JC Leahy
The the question of material participation is important. If you have income (or loss) from an activity and did not materially participate, the income is generally classified as "passive income," rather than "earned income." Having passive income or loss can have all sorts of income tax ramifications. For example, we saw in our last article on the Earned Income Tax Credit (EITC) that having passive income can bar you from qualifying for the EITC.
The IRS gives us this definition of material participation:
To determine material participation in an activity, the taxpayer must meet ONE of the following:
1.____ Does taxpayer and/or spouse work more than 500 hours a year in the business?
2.____ Does taxpayer do most of the work? Even if taxpayer does not meet 500 hour test, but his participation is the only activity in the business, he materially participates. Example: sole proprietor with no employees.
3.____ Does taxpayer work more than l00 hours and no one (including non-owners or employees) works more hours? Example: If owner puts in l75 hours a year and an employee works 190 hours a year, taxpayer would not meet material participation test.
4.____ Does taxpayer have several passive activities in which he participates between 100-500 hours each, and the total time is more than 500 hours? The following activities should not be included in the above test: rental activities: activities involving portfolio or investment income, and activities in which the taxpayer does most of the work.
5.____ Did taxpayer materially participate in activity for any 5 out of l0 preceding years (need not be consecutive)? Example: taxpayer who retired and his children now run business, but he stills owns part of partnership.
6.____ Did taxpayer materially participate in a personal service activity for any 3 prior years (need not be consecutive)? Personal service activity includes fields of health, law, engineering, architecture, accounting, actuarial science, performing arts and consulting.
7.____ Do the facts and circumstances indicate taxpayer is materially participating? Test does not apply unless taxpayer worked more than 100 hours a year. Furthermore, it does not apply if:
any person, other than the taxpayer, received compensation for managing the activity; or,
if any person spent more hours than taxpayer managing the activity.
REMINDER: Limited partners under IRC § 469(h)(2) are generally passive. The exceptions to the limited partner rule are tests 1, 5 and 6 above. If taxpayer holds both a general and limited partner interest, he will have all seven tests available.

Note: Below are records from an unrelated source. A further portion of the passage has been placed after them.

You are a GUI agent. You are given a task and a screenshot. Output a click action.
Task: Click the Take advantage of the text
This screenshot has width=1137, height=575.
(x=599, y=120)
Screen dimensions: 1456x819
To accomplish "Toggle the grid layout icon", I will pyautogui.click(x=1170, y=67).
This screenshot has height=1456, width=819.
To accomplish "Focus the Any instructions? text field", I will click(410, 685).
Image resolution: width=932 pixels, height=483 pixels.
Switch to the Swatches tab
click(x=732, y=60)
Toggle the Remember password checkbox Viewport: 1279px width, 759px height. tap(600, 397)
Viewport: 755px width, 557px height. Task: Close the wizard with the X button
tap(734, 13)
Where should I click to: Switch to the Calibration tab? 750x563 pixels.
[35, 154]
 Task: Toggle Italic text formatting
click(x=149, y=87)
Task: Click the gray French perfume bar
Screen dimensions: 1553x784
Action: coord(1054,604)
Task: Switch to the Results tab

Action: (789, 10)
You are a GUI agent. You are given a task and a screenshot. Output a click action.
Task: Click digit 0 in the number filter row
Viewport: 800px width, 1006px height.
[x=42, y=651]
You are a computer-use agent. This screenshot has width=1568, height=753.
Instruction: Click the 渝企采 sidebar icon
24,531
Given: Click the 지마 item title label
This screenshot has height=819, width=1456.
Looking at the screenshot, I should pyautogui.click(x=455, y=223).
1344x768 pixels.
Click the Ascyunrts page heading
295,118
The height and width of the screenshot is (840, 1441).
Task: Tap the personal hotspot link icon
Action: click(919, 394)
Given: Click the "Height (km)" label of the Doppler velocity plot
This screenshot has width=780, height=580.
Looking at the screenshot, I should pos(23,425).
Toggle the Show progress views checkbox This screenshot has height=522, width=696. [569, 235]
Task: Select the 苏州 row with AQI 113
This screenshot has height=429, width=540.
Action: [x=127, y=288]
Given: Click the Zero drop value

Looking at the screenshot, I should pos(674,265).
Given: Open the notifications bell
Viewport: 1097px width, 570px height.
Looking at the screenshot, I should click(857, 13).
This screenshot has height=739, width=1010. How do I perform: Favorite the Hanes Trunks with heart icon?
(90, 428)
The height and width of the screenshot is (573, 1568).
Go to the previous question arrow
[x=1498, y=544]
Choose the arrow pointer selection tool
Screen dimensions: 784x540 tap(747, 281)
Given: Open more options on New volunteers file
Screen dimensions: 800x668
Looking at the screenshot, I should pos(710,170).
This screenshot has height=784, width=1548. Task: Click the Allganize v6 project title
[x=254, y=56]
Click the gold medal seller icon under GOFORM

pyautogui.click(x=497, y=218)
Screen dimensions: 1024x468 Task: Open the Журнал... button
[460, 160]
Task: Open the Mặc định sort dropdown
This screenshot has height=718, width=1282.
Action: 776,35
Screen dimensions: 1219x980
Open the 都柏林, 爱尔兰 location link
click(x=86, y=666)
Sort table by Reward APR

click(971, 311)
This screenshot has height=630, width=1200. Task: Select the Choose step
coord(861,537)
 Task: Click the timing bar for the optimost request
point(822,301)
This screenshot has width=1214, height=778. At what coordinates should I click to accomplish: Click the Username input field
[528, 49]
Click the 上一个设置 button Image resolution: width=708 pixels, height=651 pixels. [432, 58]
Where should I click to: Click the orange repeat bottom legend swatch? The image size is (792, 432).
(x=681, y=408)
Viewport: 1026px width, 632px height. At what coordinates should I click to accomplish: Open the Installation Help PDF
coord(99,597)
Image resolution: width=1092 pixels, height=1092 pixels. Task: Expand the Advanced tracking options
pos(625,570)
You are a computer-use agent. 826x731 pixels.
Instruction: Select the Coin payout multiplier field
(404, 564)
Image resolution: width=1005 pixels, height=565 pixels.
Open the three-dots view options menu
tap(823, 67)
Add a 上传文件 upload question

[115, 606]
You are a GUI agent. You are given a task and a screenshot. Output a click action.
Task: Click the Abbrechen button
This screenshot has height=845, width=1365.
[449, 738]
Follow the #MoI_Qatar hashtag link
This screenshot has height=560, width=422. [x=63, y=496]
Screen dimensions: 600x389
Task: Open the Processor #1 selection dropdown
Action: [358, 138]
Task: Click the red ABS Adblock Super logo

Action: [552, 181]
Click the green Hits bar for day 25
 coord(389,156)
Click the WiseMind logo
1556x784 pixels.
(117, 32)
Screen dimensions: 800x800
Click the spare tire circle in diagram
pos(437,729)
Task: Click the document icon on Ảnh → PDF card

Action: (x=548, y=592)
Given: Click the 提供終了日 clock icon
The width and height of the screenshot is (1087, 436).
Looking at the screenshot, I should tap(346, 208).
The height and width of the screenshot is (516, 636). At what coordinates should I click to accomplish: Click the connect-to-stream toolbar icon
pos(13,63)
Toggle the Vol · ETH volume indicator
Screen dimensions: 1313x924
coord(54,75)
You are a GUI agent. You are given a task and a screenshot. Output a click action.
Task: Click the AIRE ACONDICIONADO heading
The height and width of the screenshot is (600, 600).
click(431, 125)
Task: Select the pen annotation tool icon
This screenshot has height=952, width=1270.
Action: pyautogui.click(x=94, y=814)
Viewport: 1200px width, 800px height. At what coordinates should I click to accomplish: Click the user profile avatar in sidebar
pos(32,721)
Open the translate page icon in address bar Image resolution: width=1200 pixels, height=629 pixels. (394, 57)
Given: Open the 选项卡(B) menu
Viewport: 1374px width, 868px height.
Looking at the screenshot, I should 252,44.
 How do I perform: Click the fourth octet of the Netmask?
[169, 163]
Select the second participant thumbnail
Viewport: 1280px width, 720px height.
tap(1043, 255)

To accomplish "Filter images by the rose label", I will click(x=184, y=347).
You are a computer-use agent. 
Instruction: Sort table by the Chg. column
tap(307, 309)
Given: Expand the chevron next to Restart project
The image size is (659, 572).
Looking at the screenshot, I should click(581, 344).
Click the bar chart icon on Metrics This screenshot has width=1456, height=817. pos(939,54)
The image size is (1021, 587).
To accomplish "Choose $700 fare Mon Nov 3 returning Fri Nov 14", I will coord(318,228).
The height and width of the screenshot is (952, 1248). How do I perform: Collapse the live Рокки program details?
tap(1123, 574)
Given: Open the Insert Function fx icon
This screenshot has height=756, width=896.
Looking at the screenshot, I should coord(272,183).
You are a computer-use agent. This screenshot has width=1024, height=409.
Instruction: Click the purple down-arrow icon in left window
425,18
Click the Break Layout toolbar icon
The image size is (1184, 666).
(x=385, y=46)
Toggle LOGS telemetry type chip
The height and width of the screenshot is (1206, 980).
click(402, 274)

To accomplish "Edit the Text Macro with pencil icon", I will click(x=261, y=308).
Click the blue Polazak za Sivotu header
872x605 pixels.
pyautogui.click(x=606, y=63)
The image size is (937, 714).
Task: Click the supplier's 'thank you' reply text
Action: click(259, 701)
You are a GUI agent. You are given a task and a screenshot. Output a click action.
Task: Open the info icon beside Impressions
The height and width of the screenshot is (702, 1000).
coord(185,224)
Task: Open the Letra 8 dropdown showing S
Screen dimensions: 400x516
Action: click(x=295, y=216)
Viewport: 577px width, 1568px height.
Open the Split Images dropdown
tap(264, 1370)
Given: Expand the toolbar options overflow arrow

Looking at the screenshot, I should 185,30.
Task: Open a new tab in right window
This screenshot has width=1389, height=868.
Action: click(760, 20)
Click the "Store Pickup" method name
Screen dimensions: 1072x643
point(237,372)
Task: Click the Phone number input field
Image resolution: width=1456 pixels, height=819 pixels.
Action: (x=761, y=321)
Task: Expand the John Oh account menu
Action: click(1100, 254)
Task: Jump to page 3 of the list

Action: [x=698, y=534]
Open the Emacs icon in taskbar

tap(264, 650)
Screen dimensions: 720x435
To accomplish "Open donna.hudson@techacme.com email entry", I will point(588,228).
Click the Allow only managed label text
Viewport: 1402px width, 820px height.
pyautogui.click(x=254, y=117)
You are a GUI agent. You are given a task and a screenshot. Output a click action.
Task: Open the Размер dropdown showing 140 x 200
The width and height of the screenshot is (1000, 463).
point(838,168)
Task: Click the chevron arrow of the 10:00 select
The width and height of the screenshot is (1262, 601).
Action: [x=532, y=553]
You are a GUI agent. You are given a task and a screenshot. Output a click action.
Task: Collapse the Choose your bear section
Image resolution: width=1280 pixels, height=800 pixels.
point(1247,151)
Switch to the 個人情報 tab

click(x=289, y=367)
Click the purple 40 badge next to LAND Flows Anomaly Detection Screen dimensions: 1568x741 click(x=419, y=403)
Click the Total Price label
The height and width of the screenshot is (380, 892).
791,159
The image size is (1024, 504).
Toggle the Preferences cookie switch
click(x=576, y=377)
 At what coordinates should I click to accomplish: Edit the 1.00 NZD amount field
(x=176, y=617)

If the answer to any of the above questions is YES the taxpayer meets the material participation standard. Losses or income should not be reflected on Form 8582, and the taxpayer may generally deduct in full the amount of the loss in the current year. If the taxpayer materially participated, losses or income are reflected on the return as non-passive.
If the answer is NO to all seven tests, the material participation standard is not met, and losses are passive.
Reminder: If the taxpayer does not materially participate, credits arising from the business are generally passive. In the absence of passive income, a passive activity credit is nondeductible in the current year.